== Segment start ==

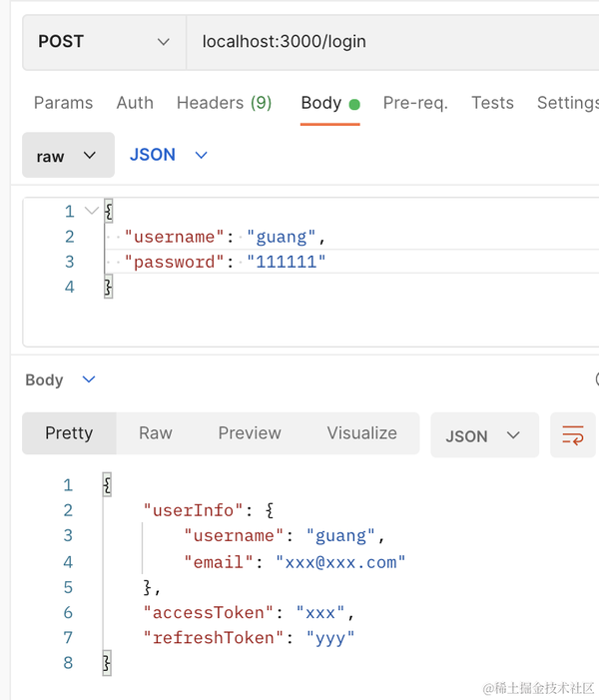Select the Pretty response view
This screenshot has height=700, width=599.
[x=69, y=433]
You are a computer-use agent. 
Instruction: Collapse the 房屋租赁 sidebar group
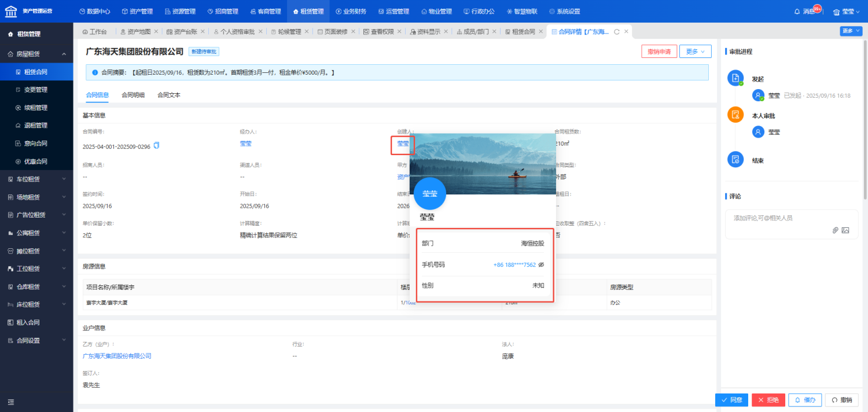coord(64,54)
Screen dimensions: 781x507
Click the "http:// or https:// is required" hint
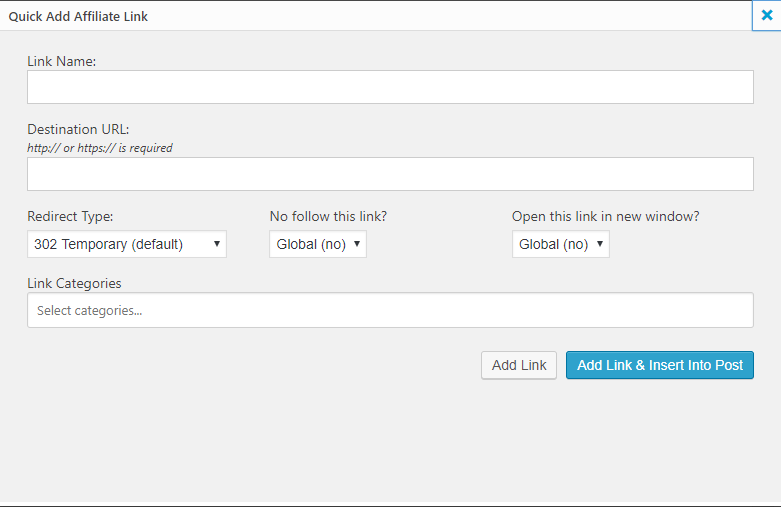(100, 148)
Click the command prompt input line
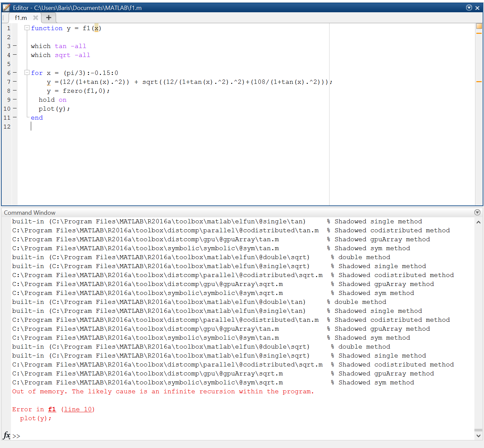The image size is (484, 448). pyautogui.click(x=232, y=436)
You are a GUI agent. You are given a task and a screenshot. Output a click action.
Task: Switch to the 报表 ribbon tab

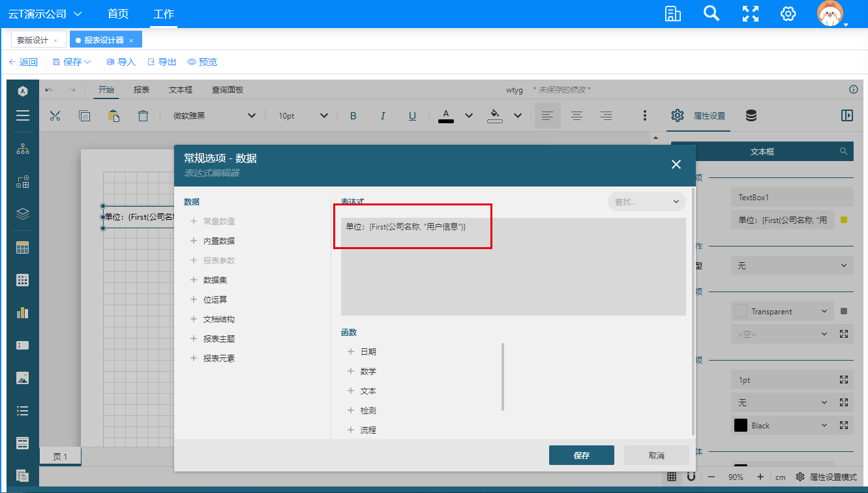point(142,90)
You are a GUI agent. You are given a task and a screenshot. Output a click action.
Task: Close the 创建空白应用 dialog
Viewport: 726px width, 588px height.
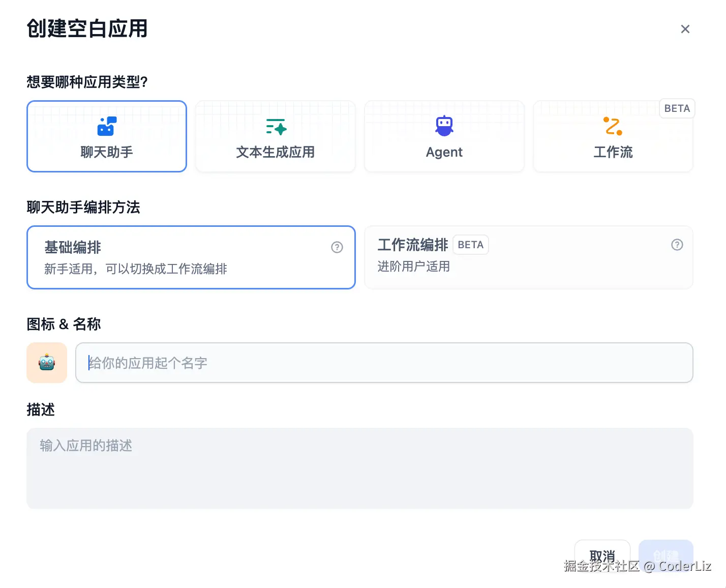click(685, 30)
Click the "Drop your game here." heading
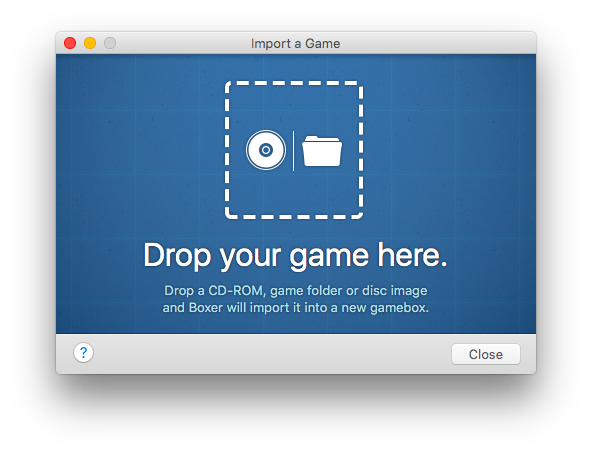 tap(295, 256)
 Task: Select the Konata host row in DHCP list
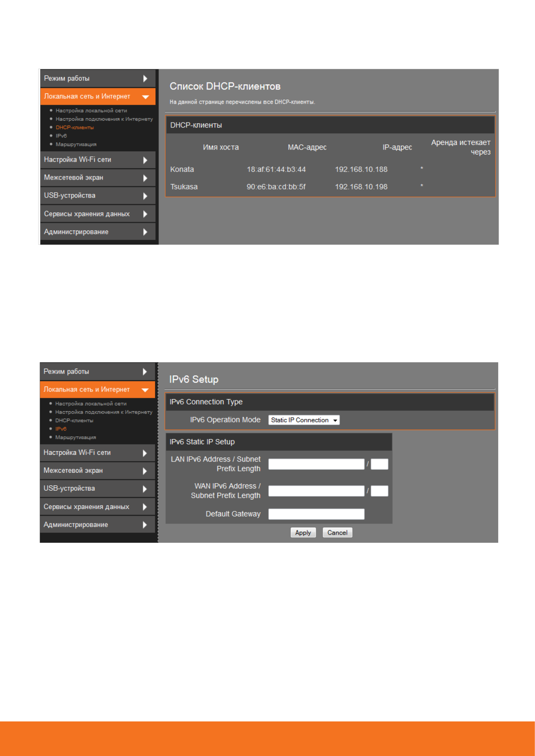(x=182, y=169)
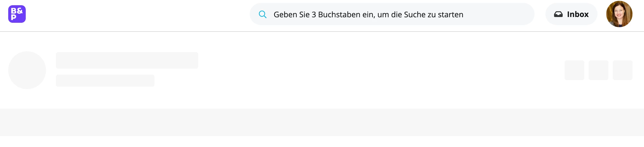Click the bold Inbox label text
Viewport: 644px width, 147px height.
[578, 14]
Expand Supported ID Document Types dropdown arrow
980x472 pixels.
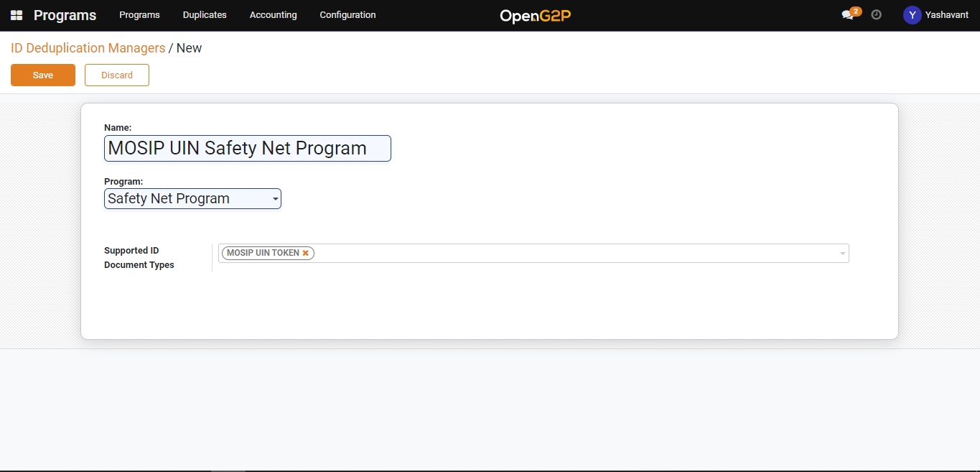842,254
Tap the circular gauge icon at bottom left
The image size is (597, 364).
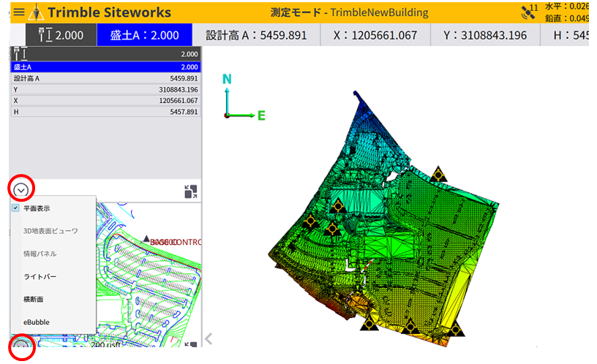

== Segment end ==

## [What the task requires]
An exact copy is needed. It runs from the line above containing "Screen dimensions: 781x507" down to the line containing "Task: Close the 创建空白应用 dialog", both included, with no pictures.

## [Completed exercise]
Screen dimensions: 781x507
Click the "http:// or https:// is required" hint
(100, 148)
Click the command prompt input line
The image size is (484, 448). pyautogui.click(x=232, y=436)
You are a GUI agent. You are given a task and a screenshot. Output a click action.
Task: Switch to the 报表 ribbon tab

point(142,90)
You are a GUI agent. You are given a task and a screenshot. Output a click action.
Task: Close the 创建空白应用 dialog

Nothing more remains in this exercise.